GIOIA GENTILE - 27/05/2021

signorineNel centro vaccinale di Frattamaggiore (Napoli) giorni fa è comparso un cartello che è stato ripreso da tutti i media: IN QUESTI AMBULATORI NON ESISTONO “SIGNORINE”. Finalmente qualcuno si è svegliato! è stata la mia prima reazione. Però non avevo capito quale motivazione ci fosse dietro, finché, guardando più attentamente la foto del cartello, non ho visto, scritta a mano, la frase “ma dottoresse”. Allora è stato tutto chiaro: le persone che si recavano al centro per sottoporsi alla vaccinazione si rivolgevano ai medici chiamando dottore gli uomini e signorina le donne. Dimostrandosi, così, doppiamente scortesi, anzi, per dire le cose proprio come stanno, doppiamente maschilisti.

Anzitutto il sostantivo in questione non è un grazioso diminutivo – a meno che non sia rivolto ad una bambina che dimostra più della sua età -, ma uno sminuente: sottintende che la donna non ha una sua dignità fino a che l’uomo che la sposa non gliela conferisce, elevandola al rango di signora. Però, in ossequio al politicamente corretto, tutti ormai si sentono in dovere di declinare i nomi plurali sia al maschile che al femminile oppure utilizzano il terrificante asterisco. Così, dopo sindaca, assessora e architetta, dobbiamo ascoltare anche “i sindaci e le sindache” “gli assessori e le assessore”… o, peggio, leggere sindac* – perché ognuno completi a suo piacimento. Un’ipocrisia tanto più fastidiosa se accostata a quel signorina ancora duro a morire. Avete mai sentito chiamare signorino un uomo non sposato? Oppure chiedergli, se lo si è appena conosciuto: signore o signorino? Come fino a poco tempo fa si faceva con le donne e, per fortuna, si fa sempre meno. Forse i continui richiami alla riservatezza hanno sortito almeno questo effetto.

Il secondo motivo per il quale ritengo offensivo rivolgersi ad una donna in quella forma dipende dal contesto: se le persone con cui si ha a che fare sono tutte medici, chiamare signorina un medico di genere femminile significa che non le si riconosce – inconsapevolmente, forse – la preparazione, la competenza, la capacità di svolgere la sua professione solo perché è una donna. E il fatto che tale convinzione sia inconsapevole non è un’attenuante: vuol dire che è profondamente radicata in una mentalità dura a morire.

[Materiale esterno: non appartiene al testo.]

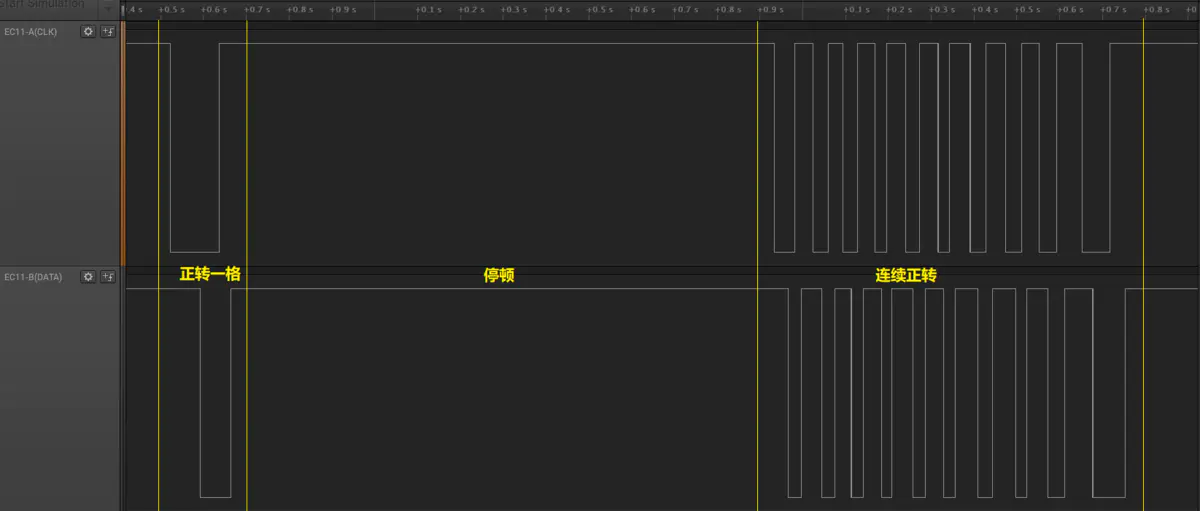This screenshot has height=511, width=1200.
Task: Select the EC11-B(DATA) channel label
Action: tap(33, 277)
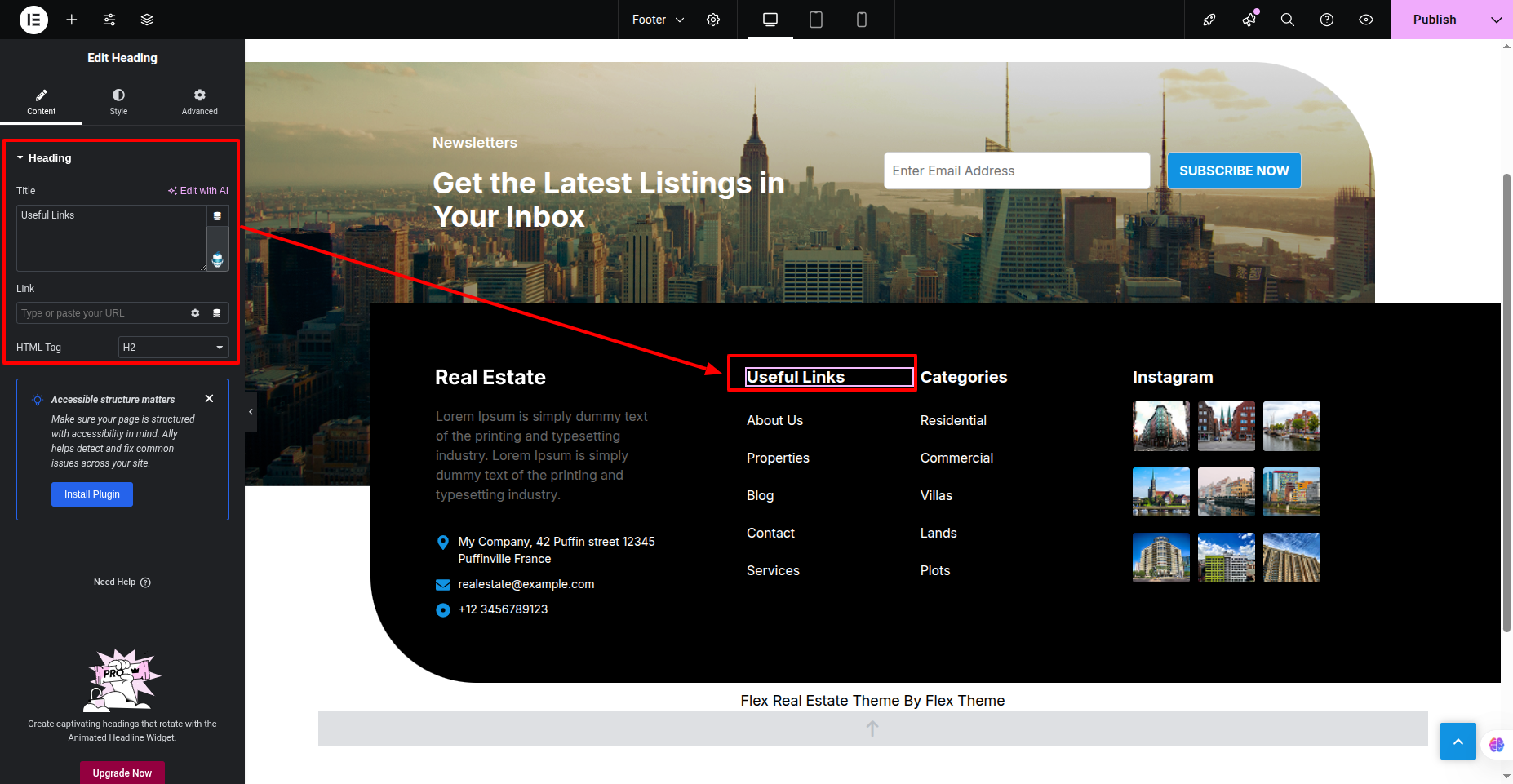1513x784 pixels.
Task: Expand the Publish options arrow
Action: [x=1496, y=20]
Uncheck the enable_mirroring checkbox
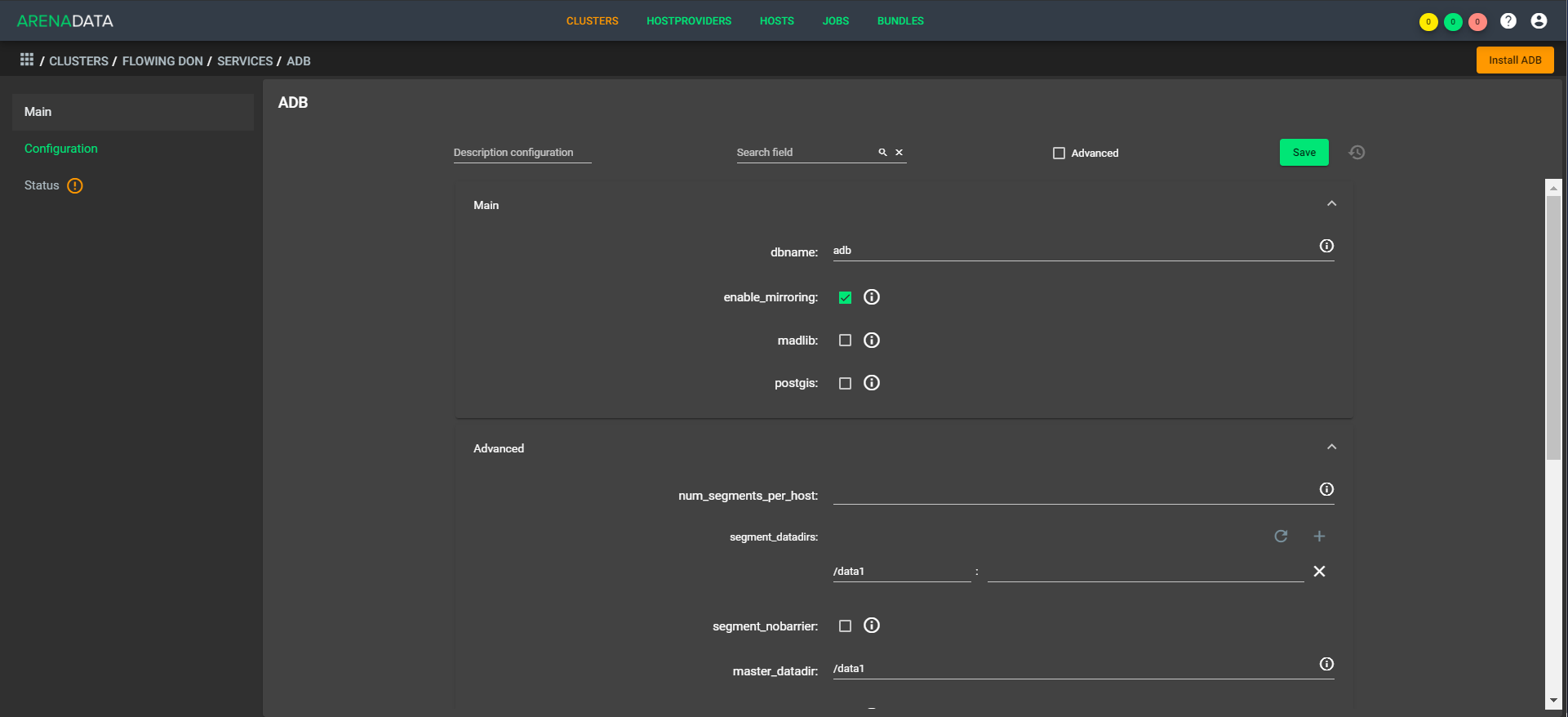This screenshot has width=1568, height=717. click(845, 297)
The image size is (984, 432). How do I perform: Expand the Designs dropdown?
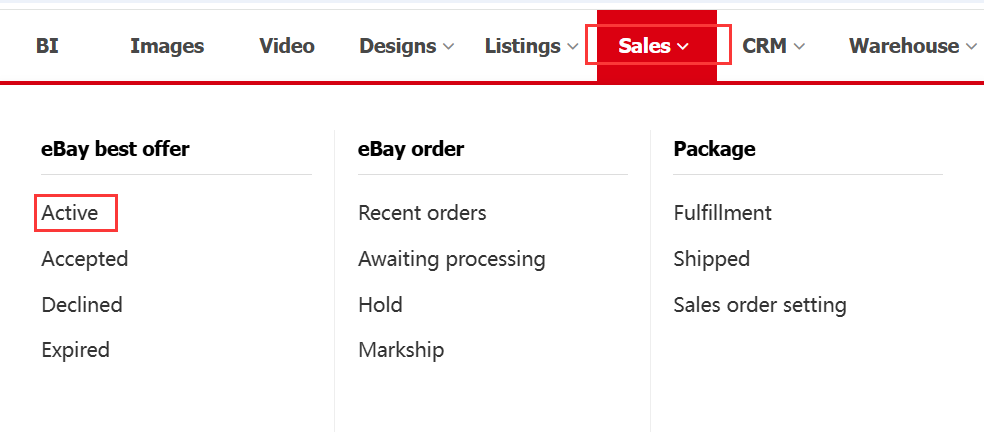407,46
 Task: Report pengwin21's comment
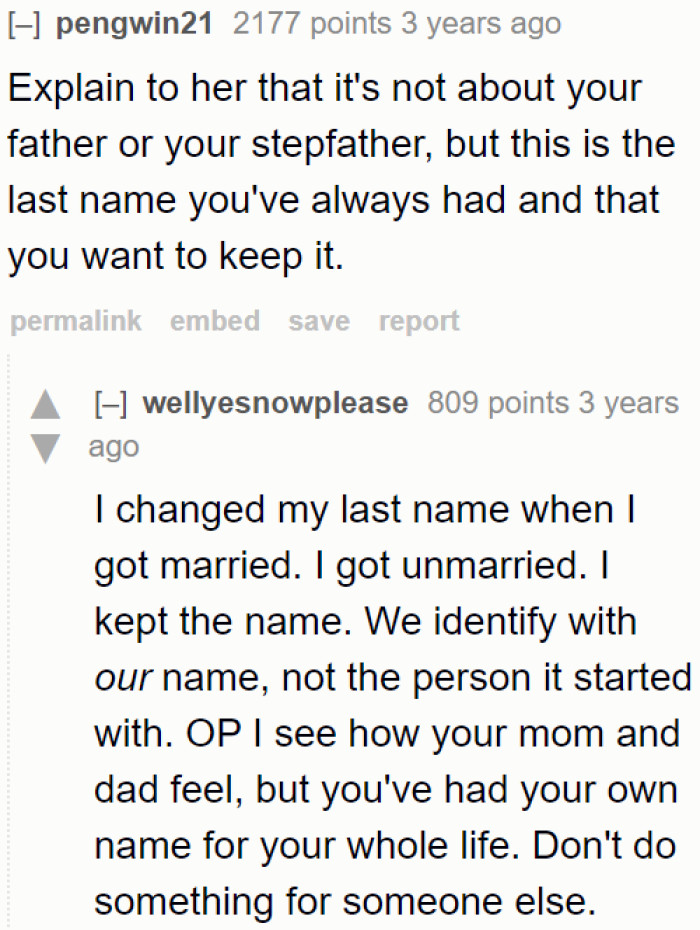click(x=419, y=320)
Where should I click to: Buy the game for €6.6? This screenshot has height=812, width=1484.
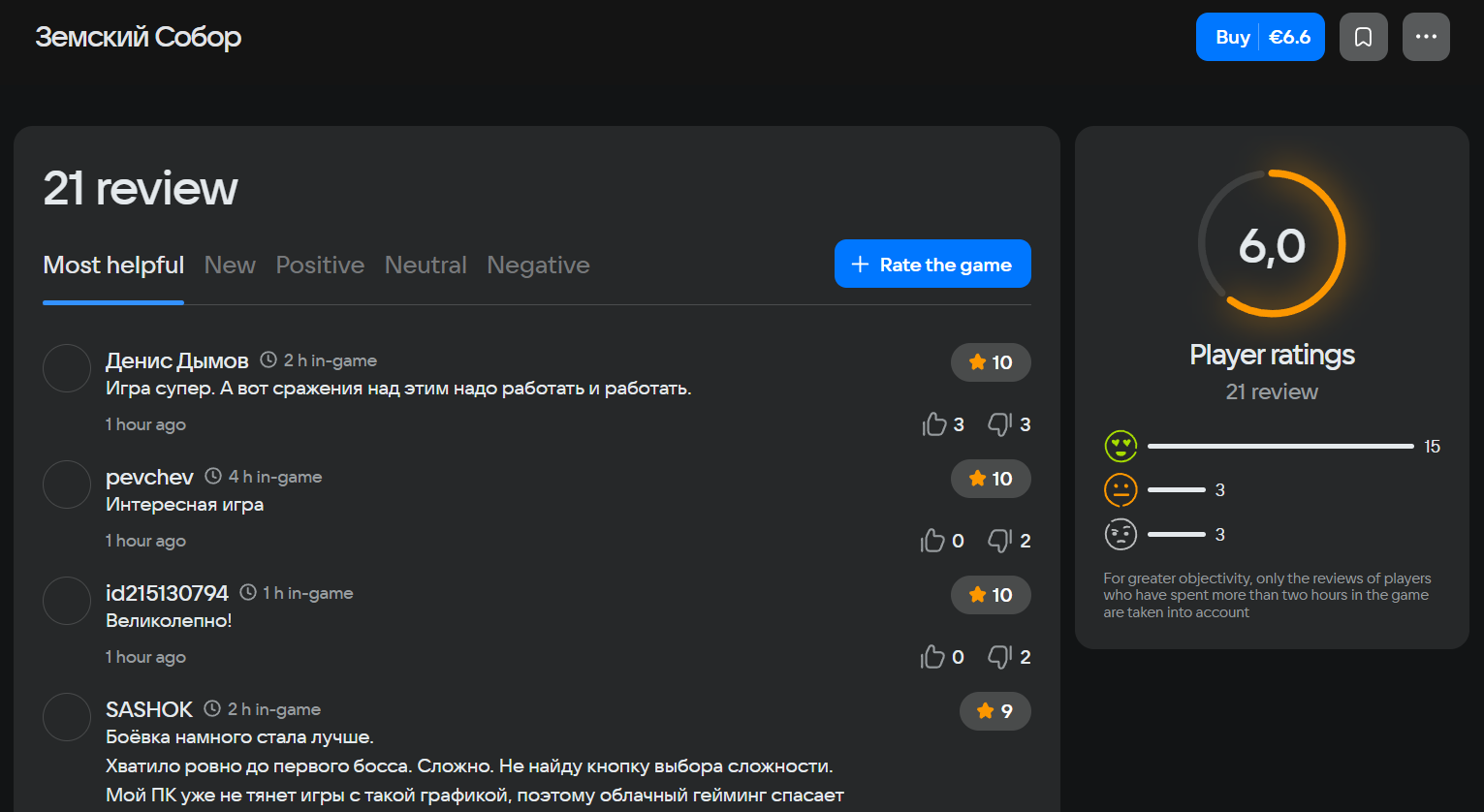tap(1259, 37)
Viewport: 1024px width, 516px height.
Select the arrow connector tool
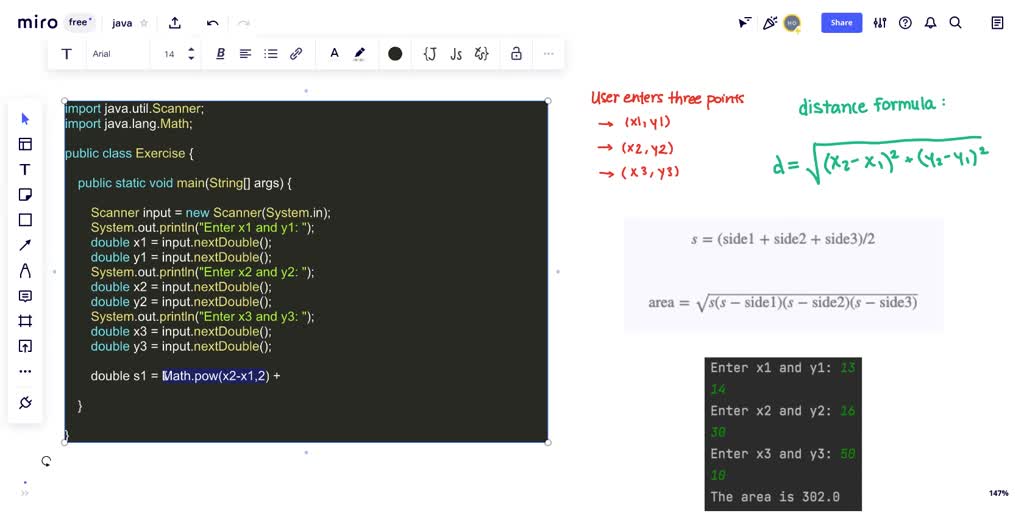(x=26, y=245)
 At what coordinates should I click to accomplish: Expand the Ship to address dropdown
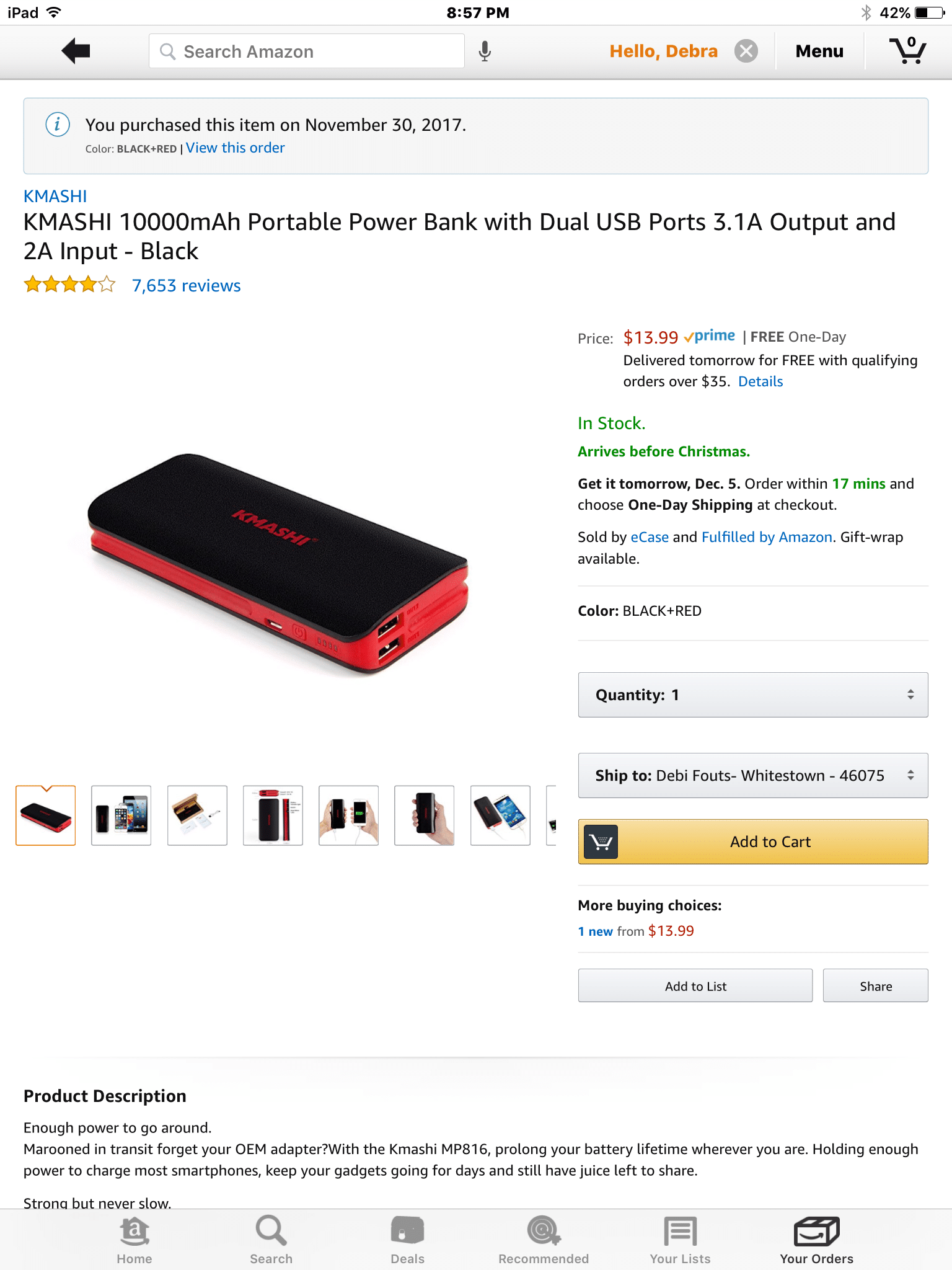(753, 775)
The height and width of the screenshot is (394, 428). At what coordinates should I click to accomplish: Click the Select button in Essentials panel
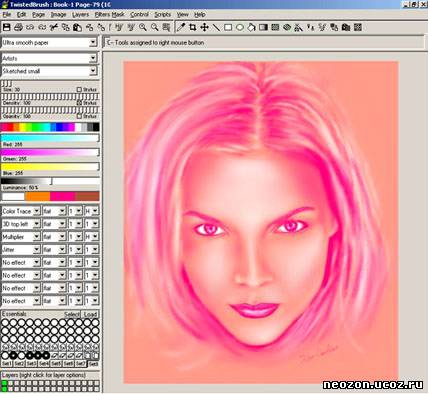(x=72, y=314)
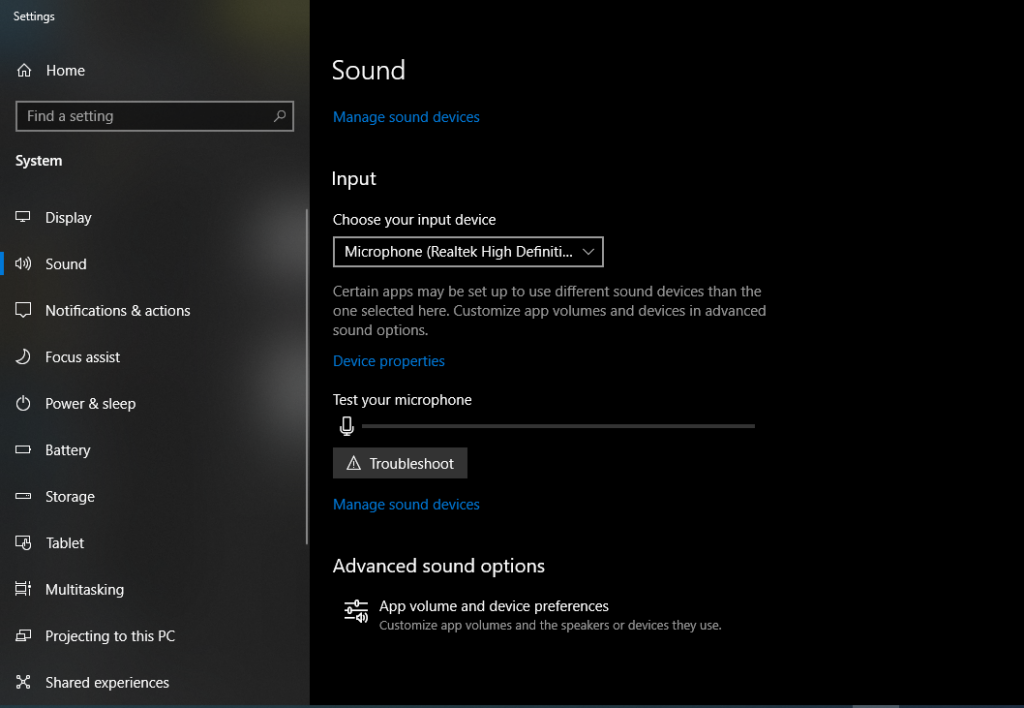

Non voglio difendere l’abitudine di rivolgersi ad una persona con un titolo – chiamerei tutti signore e signora, indipendentemente dal ruolo che ricoprono -, ma non sopporto la discriminazione, che in casi come questo trovo evidente, mentre non mi sembra discriminatorio chiamare sindaco o ministro una donna e non proverei fastidio se le dottoresse di quel centro vaccinale fossero chiamate dottore.

Nel medioevo – i secoli bui? – si usavano solo gli appellativi di madonna e messere: mai trovato in uno scritto dell’epoca il termine madonnina. Che cosa ci ha fatto regredire?